The governor was talking about the state’s drug crisis.
Holcomb ceremonially signed four bills at the Richmond State Hospital targeting treatment and prevention, alongside allowing local officials to begin needle exchange programs without having to seek state permission.
“It literally affects every facet of what we do in public service,” Holcomb said. “And seeing everybody here today speaks volumes.”
The measures are part of an ongoing focus in the Indiana General Assembly, and one of the biggest issues in Holcomb’s agenda, to reduce the number of overdoses and deaths linked to drugs.
“I’ve never seen another issue in my time involved in public service that has brought more people together,” Holcomb said.
But as state officials gathered to tout successes in Indiana, millions of dollars in assistance from Washington could soon change.

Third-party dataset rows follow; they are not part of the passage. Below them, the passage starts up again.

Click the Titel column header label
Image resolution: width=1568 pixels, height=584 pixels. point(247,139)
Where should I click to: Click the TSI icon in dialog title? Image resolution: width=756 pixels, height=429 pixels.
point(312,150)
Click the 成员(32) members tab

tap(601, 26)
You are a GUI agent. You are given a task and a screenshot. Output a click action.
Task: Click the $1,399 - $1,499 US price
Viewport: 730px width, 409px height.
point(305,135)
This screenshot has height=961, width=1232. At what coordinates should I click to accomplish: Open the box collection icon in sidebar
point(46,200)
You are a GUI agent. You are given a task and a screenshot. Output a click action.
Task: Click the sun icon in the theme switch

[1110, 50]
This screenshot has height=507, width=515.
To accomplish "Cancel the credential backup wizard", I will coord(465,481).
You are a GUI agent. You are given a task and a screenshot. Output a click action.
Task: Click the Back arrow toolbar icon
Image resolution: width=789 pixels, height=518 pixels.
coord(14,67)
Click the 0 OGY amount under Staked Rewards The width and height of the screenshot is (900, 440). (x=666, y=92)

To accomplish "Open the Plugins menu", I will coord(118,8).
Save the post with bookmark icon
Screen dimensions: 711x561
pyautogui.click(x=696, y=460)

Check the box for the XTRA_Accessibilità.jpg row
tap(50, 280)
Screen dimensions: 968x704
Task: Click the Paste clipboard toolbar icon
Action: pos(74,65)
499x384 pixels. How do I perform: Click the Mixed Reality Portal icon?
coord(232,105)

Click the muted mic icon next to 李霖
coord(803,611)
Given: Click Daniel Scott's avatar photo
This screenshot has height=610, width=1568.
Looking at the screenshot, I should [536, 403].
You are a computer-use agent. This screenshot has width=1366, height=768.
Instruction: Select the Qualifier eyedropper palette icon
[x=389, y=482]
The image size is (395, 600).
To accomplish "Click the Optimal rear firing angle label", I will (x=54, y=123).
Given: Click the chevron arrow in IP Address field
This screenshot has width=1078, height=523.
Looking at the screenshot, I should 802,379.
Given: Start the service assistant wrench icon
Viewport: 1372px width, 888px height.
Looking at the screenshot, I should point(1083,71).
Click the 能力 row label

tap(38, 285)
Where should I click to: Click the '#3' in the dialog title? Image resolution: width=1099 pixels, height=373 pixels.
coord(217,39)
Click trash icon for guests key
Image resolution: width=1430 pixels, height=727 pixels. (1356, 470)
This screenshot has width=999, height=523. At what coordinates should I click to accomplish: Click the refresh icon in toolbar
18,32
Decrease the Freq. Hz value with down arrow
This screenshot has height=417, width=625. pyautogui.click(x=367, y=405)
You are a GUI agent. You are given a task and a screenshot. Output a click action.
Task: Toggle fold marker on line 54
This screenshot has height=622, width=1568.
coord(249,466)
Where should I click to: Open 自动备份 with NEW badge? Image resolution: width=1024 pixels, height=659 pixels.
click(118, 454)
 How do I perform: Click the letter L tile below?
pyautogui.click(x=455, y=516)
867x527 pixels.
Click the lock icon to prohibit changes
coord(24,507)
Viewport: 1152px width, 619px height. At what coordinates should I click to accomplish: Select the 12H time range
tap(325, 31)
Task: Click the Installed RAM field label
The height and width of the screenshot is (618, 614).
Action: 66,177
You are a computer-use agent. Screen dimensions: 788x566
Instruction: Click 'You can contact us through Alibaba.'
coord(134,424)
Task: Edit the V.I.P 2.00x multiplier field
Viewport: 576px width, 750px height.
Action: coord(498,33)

The U.S. Senate health care bill, which Republican leaders delayed a vote on Tuesday, proposing an overhaul and funding cuts to Medicaid.
“It’s a big partner,” State Sen. Jim Merritt (R-Indianapolis) said. “But Indiana has to make decisions on their own.”
Indiana expanded Medicaid under the Affordable Care Act through HIP 2.0, a program ushered in and championed by Vice President Mike Pence.
State officials said last year 55,828 Hoosiers received drug treatment through HIP 2.0 alone, a program nearly fully paid for by the federal government. Indiana law requires the program to be phased out if federal funding is cut, as the Senate plan dictates, unless new funding options are secured.
“I don’t want to lose the program,” Holcomb said. “I think that needs to be in the mix and secondly, we need to make sure we have partners at every level.”
About one if five Hoosiers are covered by Medicaid, totaling roughly 1.4 million residents statewide. And a growing number of governors and U.S. Senators have voiced concern about what a reduction in overall Medicaid funding would mean for the nation’s opioid crisis.
“So we hope whatever comes out of Washington D.C., when and if it does, that it takes into account the success stories like we have that we’re able to share in the state of Indiana,” Holcomb said.
State officials have said discussions are in place should federal funding be reduced, but a specific analysis of a potential impact has yet to be made public.
“As soon as the federal government figures out what they’re gonna do, we’ll react,” Merritt said. “But I feel we’re on our own right now, and we need to operate on our own.”